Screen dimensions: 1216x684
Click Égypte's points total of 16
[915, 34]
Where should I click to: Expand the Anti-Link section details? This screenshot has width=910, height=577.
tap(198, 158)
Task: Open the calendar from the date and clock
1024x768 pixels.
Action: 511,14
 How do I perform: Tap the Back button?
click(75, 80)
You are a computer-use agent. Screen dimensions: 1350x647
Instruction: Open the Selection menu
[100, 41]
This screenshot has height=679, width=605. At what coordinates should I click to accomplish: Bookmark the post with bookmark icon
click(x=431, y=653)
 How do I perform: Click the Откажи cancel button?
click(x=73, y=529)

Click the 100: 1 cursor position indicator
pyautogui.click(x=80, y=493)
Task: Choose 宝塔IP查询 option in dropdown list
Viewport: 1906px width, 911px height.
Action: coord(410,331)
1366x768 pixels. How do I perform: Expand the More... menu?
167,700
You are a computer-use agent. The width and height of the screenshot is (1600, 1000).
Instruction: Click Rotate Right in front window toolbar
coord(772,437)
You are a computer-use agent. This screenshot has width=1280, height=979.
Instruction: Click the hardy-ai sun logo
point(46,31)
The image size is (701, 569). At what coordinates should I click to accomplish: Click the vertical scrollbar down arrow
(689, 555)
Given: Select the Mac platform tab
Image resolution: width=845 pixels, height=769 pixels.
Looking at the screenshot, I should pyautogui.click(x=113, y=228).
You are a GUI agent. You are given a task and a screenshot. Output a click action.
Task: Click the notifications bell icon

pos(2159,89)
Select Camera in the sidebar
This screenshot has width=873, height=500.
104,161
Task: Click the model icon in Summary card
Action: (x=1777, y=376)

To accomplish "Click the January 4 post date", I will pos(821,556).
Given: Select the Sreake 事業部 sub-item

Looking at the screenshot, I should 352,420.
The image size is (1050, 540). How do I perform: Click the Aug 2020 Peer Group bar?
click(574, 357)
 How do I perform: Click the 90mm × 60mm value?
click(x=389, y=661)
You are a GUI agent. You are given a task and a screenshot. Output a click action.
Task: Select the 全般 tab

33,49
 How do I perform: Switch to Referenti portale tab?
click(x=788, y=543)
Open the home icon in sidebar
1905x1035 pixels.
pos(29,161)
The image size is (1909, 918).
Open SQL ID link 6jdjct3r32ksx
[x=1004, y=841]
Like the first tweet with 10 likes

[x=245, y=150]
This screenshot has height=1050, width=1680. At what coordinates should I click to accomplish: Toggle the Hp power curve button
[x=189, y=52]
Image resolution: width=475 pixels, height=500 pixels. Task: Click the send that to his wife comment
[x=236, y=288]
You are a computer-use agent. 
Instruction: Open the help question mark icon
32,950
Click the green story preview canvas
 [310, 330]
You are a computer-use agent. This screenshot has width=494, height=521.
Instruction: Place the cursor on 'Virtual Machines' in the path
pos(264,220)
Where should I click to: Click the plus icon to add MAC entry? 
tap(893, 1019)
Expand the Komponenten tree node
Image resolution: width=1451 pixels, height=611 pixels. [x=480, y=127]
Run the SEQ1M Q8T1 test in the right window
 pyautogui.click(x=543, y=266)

####################

### EXERCISE DETAILS
All records above need to be set down again exactly as written.

### ANSWER SPACE
Screen dimensions: 1216x684
Click Égypte's points total of 16
[915, 34]
Where should I click to: Expand the Anti-Link section details? This screenshot has width=910, height=577.
tap(198, 158)
Task: Open the calendar from the date and clock
1024x768 pixels.
Action: 511,14
 How do I perform: Tap the Back button?
click(75, 80)
You are a computer-use agent. Screen dimensions: 1350x647
Instruction: Open the Selection menu
[100, 41]
This screenshot has height=679, width=605. At what coordinates should I click to accomplish: Bookmark the post with bookmark icon
click(x=431, y=653)
 How do I perform: Click the Откажи cancel button?
click(x=73, y=529)

Click the 100: 1 cursor position indicator
pyautogui.click(x=80, y=493)
Task: Choose 宝塔IP查询 option in dropdown list
Viewport: 1906px width, 911px height.
Action: coord(410,331)
1366x768 pixels. How do I perform: Expand the More... menu?
167,700
You are a computer-use agent. The width and height of the screenshot is (1600, 1000).
Instruction: Click Rotate Right in front window toolbar
coord(772,437)
You are a computer-use agent. This screenshot has width=1280, height=979.
Instruction: Click the hardy-ai sun logo
point(46,31)
The image size is (701, 569). At what coordinates should I click to accomplish: Click the vertical scrollbar down arrow
(689, 555)
Given: Select the Mac platform tab
Image resolution: width=845 pixels, height=769 pixels.
Looking at the screenshot, I should pyautogui.click(x=113, y=228).
You are a GUI agent. You are given a task and a screenshot. Output a click action.
Task: Click the notifications bell icon

pos(2159,89)
Select Camera in the sidebar
This screenshot has width=873, height=500.
104,161
Task: Click the model icon in Summary card
Action: (x=1777, y=376)

To accomplish "Click the January 4 post date", I will pos(821,556).
Given: Select the Sreake 事業部 sub-item

Looking at the screenshot, I should 352,420.
The image size is (1050, 540). How do I perform: Click the Aug 2020 Peer Group bar?
click(574, 357)
 How do I perform: Click the 90mm × 60mm value?
click(x=389, y=661)
You are a GUI agent. You are given a task and a screenshot. Output a click action.
Task: Select the 全般 tab

33,49
 How do I perform: Switch to Referenti portale tab?
click(x=788, y=543)
Open the home icon in sidebar
1905x1035 pixels.
pos(29,161)
The image size is (1909, 918).
Open SQL ID link 6jdjct3r32ksx
[x=1004, y=841]
Like the first tweet with 10 likes

[x=245, y=150]
This screenshot has height=1050, width=1680. At what coordinates should I click to accomplish: Toggle the Hp power curve button
[x=189, y=52]
Image resolution: width=475 pixels, height=500 pixels. Task: Click the send that to his wife comment
[x=236, y=288]
You are a computer-use agent. 
Instruction: Open the help question mark icon
32,950
Click the green story preview canvas
 [310, 330]
You are a computer-use agent. This screenshot has width=494, height=521.
Instruction: Place the cursor on 'Virtual Machines' in the path
pos(264,220)
Where should I click to: Click the plus icon to add MAC entry? 
tap(893, 1019)
Expand the Komponenten tree node
Image resolution: width=1451 pixels, height=611 pixels. [x=480, y=127]
Run the SEQ1M Q8T1 test in the right window
 pyautogui.click(x=543, y=266)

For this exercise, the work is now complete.